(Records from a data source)
=======
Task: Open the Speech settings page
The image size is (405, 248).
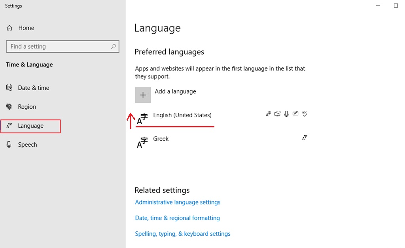Action: point(27,145)
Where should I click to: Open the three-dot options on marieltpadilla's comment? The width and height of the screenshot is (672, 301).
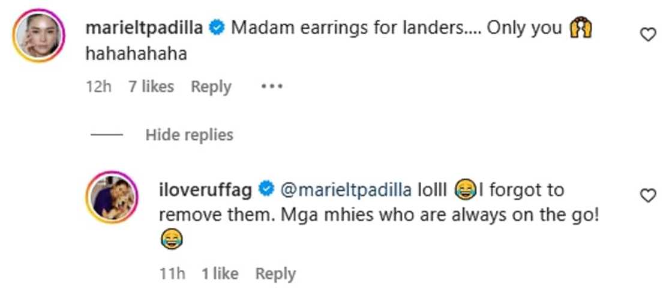(272, 87)
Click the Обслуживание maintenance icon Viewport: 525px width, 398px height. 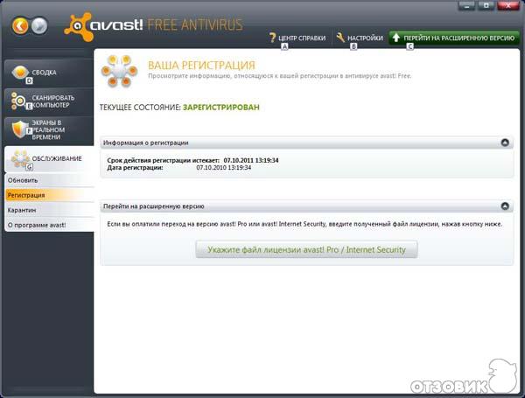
=======
**What the task requires**
Collect every line of the records that contains the string "Open" and copy each one in full. Only count matches with the same capitalization.

**Result below**
Task: Open the Speech settings page
Where should I click to: Open the three-dot options on marieltpadilla's comment? The width and height of the screenshot is (672, 301).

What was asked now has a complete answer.